The parable of the rich fool makes me think of myself, foolishly storing up the wrong kind of treasures, and it makes me think of my youngest son Take, spelled T A K E, short for Takeo.

I named him Takeo for two reasons. First, it was my younger brother’s name, who always seemed more aggressive and calculating than me. Second, Takeo was a name that suggested the hardness of bamboo. I thought, at that stage of my life, that I wanted my son to be tough but flexible, the way I thought I was not and the way I knew bamboo was.

One day on the beach at Waikiki, as the song goes, an elderly couple walked by. They looked at three year- old Take and offered us a million dollars for him. They were serious. We refused, of course, and kept our “bamboo kid.”

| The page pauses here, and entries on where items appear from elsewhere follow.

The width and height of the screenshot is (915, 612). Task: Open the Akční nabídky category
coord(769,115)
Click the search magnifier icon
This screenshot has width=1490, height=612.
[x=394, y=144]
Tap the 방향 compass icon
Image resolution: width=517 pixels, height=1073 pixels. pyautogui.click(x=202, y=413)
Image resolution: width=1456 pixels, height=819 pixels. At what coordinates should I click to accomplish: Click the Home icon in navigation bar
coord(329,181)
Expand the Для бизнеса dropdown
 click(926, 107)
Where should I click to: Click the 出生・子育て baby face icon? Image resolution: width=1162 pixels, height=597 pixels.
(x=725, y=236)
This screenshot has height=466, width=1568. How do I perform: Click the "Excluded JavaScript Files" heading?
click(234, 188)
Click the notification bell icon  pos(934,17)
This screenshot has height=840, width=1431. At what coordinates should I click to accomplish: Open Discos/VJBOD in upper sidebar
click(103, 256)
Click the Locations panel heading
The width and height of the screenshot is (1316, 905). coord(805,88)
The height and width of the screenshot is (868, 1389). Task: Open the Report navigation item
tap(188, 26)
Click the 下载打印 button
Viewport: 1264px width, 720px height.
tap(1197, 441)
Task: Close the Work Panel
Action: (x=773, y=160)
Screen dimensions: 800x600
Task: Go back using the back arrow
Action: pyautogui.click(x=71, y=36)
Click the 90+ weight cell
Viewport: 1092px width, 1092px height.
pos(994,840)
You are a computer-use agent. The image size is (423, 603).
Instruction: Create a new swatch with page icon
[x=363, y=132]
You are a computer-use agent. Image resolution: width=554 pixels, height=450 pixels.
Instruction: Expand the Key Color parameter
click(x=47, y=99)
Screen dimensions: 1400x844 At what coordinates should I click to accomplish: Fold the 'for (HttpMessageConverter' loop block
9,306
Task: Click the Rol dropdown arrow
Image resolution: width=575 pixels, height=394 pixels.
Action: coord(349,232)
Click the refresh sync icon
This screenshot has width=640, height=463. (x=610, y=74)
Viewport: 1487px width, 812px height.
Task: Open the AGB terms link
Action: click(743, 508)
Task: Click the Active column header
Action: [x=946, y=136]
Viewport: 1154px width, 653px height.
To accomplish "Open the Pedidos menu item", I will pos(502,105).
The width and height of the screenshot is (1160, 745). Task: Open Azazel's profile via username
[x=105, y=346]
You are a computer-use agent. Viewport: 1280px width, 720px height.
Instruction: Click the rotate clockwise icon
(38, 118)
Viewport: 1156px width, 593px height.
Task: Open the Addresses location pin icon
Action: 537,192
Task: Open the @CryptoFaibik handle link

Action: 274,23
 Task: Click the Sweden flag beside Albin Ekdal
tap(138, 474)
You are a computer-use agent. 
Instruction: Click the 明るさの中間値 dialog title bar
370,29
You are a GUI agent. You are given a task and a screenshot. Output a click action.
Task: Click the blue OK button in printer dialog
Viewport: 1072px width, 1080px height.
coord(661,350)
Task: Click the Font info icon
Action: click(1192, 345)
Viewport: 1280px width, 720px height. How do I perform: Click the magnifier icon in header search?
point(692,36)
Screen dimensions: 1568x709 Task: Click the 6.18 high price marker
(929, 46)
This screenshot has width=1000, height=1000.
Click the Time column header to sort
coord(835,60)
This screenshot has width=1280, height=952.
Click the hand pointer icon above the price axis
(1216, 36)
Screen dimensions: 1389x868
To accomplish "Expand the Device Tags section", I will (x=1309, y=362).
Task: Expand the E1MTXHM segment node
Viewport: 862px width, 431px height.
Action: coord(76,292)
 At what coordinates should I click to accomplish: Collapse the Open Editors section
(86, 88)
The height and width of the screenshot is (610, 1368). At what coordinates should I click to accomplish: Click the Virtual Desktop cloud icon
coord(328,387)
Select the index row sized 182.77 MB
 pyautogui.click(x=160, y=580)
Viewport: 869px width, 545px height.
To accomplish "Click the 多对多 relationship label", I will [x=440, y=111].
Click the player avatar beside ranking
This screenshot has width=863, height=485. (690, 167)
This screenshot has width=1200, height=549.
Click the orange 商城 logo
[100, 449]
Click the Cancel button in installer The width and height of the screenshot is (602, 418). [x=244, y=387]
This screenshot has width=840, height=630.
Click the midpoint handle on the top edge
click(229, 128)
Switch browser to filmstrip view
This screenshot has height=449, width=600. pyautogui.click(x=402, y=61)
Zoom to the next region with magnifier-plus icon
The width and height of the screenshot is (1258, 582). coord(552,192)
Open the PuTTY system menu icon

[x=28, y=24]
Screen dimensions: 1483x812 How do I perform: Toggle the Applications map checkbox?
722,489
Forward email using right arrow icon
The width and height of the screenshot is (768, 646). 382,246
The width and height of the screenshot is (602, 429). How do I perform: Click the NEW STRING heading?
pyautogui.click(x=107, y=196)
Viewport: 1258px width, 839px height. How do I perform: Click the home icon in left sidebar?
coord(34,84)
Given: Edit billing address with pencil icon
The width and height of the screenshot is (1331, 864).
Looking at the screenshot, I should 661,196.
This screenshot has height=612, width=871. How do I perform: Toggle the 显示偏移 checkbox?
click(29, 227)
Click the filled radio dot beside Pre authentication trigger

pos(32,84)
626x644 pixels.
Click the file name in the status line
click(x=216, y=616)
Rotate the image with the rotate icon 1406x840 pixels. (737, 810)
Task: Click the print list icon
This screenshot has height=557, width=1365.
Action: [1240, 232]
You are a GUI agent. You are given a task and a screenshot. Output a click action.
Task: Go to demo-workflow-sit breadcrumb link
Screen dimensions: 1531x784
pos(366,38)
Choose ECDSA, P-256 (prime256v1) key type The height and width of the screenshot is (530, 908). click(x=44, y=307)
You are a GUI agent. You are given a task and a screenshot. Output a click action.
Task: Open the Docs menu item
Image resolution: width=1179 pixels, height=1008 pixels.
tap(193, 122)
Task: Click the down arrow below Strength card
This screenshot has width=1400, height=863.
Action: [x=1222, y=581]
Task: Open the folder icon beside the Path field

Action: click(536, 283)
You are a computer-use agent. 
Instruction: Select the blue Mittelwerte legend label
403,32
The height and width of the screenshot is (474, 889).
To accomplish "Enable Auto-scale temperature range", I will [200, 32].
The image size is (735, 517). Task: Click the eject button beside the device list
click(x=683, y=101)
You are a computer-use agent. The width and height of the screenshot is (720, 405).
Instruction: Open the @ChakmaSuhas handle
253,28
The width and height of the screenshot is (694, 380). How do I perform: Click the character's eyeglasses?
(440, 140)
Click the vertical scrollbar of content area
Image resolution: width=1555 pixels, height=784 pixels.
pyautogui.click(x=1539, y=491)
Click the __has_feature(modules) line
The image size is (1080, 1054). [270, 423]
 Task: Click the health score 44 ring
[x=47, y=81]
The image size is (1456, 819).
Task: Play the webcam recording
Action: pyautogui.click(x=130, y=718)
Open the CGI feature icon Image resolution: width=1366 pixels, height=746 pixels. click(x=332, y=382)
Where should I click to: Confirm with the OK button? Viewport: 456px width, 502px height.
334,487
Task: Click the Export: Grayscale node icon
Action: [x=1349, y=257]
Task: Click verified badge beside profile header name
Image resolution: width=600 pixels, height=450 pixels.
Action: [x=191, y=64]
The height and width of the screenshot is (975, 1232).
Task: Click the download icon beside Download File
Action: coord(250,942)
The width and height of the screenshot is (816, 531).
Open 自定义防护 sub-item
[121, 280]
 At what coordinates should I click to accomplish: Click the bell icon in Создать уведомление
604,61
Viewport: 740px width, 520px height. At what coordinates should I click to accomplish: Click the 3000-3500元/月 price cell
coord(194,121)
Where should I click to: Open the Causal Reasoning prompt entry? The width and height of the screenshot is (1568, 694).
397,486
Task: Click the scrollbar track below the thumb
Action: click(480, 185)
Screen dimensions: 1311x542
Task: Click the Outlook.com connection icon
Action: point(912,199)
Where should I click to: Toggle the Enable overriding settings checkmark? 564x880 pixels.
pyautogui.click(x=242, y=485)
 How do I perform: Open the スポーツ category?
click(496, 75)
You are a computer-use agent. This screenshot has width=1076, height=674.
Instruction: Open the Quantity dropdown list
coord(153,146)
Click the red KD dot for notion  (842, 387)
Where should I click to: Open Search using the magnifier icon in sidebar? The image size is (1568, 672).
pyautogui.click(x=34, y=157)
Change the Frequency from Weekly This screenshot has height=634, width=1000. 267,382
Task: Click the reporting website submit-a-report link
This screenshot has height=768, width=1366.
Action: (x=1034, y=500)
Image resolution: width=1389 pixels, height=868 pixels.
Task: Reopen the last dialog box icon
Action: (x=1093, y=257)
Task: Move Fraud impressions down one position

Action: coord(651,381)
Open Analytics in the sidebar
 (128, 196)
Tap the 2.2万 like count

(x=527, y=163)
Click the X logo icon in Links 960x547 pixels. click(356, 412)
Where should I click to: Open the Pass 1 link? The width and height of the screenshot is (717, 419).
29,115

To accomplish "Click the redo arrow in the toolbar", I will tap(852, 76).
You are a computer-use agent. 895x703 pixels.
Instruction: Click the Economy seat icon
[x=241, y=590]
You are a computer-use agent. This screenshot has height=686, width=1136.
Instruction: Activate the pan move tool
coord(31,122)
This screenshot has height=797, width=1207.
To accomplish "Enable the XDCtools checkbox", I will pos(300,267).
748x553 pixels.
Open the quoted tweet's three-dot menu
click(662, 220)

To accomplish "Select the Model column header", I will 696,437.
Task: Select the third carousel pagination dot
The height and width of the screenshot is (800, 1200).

Take was a special child. At an early age, he had the ability to notice things about people, little things they had done to their hair or the way they dressed. Any change they made, he would comment on, positively. The women especially loved him for this attentiveness.

My wife could walk in with a new haircut, and I would be oblivious to it. Then I’d hear three or four year old Take say something like “Your hair is pretty, Mom.” Why couldn’t I learn to do that? Then, beaming, Joan would ask, “What do you think, honey?” And I’d say, “I love it.” But it never had the same impact.

Take, at a young age, was naturally responsive to the important people around him. One day, when he was a year or two older, he came up to me and asked me for money. I looked at the tyke and said, “You little shrimp, what do you need money for?” And he said to me, “Spending is living.”

I was so amazed. Spending is living? I moaned aloud. I said, “I have lost my child to the world of commercial television! There is nothing we can do to save our children!” Spending is living…Yuck! I was thinking, How do I teach this little kid the value of the almighty buck!

But on more recent reading of the parable of the rich fool I have revised my vision of myself back then and my vision of my son Take at that early age when he was teaching me so much.

Take wanted the money to buy things for his mom and me and for his brother and sisters. He spent hours shopping, hours thinking about the little things about us he took the time to notice. He gave to us the neatest gifts.

When you received something from him, you knew he had thought about you, and not about himself. So for little Take, whose name when first encountered by other kids was pronounced “take,” as in “Go ahead and take one,” spending was living. He was rich toward those who were important to him. He saw the goodness in others, their hopes and aspirations, and he brought gifts to that goodness. His actions brought the shape of his faith into the world around him.

I have learned a lot from my youngest son, who’s now a grown man. He taught me lessons I had to painfully learn: how to relate meaningfully to others, especially to those nearest and dearest to me, especially on Mother’s day.